**EXERCISE INSTRUCTIONS**
1. In the SMedBERT text below, translate this sentence into Spanish: "The taxonomy enables fine‑grained user intent analysis and hierarchical representation of long‑ and short‑text queries."
2. Continue the text on SMedBERT below, starting after its final sentence.

PASSAGE TO READ below:

SMedBERT: Knowledge‑Enhanced Pre‑trained Language Model for Medical Text Mining and Its Business Applications

Business Scenario Overview Dingxiangyuan started as a professional medical forum for doctors and later expanded to consumer‑facing apps, serving both B2B (doctors) and B2C (public) users with over 120 million C‑end accounts and 70 % of Chinese doctors registered.

Medical Knowledge‑Graph Construction A four‑layer taxonomy (entity → instance → concept → topic) is built by combining expert‑curated medical entities (diseases, symptoms, drugs, etc.) with algorithmic extraction (NER, relation extraction). The taxonomy enables fine‑grained user intent analysis and hierarchical representation of long‑ and short‑text queries.

SMedBERT Model The ACL paper A Knowledge‑Enhanced Pre‑trained Language Model with Structured Semantics for Medical Text Mining introduces SMedBERT, which enriches token embeddings with entity types, relations, and a “knowledge bridge” that incorporates one‑hop neighboring entities. Innovations include Mention‑neighbor Hybrid Attention and Mention‑neighbor Context Modeling, implemented via T‑Encoder, K‑Encoder, and specialized pre‑training tasks.

End of PASSAGE TO READ.
DATA EXTRACT below:

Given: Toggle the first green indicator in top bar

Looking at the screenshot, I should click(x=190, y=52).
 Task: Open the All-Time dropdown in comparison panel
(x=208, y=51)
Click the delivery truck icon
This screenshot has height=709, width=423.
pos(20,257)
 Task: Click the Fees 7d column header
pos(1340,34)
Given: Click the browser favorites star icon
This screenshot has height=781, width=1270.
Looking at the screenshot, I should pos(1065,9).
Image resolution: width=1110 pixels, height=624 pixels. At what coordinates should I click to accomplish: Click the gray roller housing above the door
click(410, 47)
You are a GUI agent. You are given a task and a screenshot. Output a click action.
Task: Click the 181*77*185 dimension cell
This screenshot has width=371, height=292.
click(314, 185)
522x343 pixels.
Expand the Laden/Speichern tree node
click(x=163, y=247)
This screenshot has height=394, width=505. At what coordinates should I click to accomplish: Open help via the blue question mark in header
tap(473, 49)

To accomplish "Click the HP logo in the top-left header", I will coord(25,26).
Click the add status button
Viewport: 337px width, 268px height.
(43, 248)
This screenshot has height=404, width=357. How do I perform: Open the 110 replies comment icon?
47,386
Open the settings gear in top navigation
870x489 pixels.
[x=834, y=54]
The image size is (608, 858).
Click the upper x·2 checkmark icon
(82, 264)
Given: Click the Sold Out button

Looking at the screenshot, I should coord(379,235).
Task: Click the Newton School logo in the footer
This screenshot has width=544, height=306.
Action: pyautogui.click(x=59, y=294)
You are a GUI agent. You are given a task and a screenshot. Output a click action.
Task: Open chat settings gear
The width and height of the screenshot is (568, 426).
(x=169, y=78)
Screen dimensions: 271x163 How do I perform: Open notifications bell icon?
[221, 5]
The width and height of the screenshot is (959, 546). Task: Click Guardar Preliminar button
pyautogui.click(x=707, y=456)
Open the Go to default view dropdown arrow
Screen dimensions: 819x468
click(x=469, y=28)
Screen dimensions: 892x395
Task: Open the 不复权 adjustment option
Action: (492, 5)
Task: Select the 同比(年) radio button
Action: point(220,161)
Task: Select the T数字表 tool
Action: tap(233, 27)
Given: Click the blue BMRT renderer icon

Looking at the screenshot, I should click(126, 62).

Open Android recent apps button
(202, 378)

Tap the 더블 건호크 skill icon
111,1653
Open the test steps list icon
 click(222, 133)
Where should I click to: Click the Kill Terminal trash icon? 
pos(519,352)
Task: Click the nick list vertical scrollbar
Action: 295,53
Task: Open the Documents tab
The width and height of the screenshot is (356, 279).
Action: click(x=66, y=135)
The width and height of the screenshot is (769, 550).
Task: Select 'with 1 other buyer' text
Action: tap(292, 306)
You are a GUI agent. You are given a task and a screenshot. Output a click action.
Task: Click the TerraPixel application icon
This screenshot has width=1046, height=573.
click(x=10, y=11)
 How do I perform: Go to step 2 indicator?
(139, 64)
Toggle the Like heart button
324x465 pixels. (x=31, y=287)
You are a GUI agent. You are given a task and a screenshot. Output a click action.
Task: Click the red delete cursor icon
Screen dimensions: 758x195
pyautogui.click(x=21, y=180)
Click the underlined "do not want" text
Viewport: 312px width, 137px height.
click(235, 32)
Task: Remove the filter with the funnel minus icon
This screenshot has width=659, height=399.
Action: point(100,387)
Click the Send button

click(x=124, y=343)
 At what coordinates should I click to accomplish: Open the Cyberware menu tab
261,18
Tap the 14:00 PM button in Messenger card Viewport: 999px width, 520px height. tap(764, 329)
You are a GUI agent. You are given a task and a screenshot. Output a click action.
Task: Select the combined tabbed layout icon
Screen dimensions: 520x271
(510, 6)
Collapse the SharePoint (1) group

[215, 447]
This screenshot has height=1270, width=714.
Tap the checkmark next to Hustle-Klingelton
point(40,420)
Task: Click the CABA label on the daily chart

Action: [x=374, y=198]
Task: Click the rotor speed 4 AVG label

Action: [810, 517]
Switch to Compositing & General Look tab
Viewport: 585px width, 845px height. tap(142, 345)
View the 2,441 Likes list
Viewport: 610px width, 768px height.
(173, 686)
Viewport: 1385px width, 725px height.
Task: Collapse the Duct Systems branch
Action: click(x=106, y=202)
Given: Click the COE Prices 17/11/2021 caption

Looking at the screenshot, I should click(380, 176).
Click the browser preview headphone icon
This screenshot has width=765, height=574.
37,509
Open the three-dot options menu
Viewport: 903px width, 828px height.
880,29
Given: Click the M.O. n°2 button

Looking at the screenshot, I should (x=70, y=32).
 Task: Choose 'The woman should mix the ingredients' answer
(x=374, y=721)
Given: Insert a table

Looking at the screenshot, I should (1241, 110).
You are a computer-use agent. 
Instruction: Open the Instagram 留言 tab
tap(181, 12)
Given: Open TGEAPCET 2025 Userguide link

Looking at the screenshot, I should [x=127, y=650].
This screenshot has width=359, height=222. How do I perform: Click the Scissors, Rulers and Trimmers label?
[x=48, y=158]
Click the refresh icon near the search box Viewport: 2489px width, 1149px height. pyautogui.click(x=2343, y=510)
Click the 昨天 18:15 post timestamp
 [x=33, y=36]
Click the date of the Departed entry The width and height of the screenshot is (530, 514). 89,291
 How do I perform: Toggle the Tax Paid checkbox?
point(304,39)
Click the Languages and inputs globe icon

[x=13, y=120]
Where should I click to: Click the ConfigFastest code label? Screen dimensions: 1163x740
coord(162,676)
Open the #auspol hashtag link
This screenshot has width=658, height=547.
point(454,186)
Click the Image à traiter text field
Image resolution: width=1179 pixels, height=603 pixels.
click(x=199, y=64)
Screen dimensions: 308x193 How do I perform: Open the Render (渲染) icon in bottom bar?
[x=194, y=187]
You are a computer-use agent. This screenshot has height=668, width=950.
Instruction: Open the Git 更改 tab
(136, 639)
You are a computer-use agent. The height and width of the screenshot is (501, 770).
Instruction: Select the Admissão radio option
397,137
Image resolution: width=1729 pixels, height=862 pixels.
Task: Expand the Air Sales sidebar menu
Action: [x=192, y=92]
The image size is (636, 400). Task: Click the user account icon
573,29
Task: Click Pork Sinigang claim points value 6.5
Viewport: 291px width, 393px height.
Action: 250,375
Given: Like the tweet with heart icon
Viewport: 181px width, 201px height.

End of DATA EXTRACT.

**RESULTS BY TASK**
1. La taxonomía permite un análisis detallado de la intención del usuario y una representación jerárquica de las consultas de textos largos y cortos.

2.
Experimental Results Trained on ~5 GB of Chinese medical text (~3 billion tokens), SMedBERT outperforms BERT, RoBERTa, and Knowledge‑BERT on downstream tasks such as CHIP and WebMedQA, especially when leveraging high‑frequency neighboring entities (D2) versus low‑frequency ones (D3).

Industrial Deployment and Reflections The knowledge graph is integrated into search pipelines (text correction, phrase extraction, NER, entity linking, semantic understanding) and query expansion via Bayesian and translation‑model approaches. Semantic matching progresses from Bi‑Encoder to Cross‑Encoder, Poly‑Encoder, and finally Poly‑Encoder enhanced with SMedBERT and contrastive learning (ConSERT, SimCSE). Future challenges include reducing annotation cost, improving graph reuse for new domains, and handling long‑tail low‑frequency user behavior.

Q&A The model is open‑source on GitHub; token embeddings are fused with graph embeddings via Trans‑based methods; data sources include medical books, drug manuals, and popular science articles.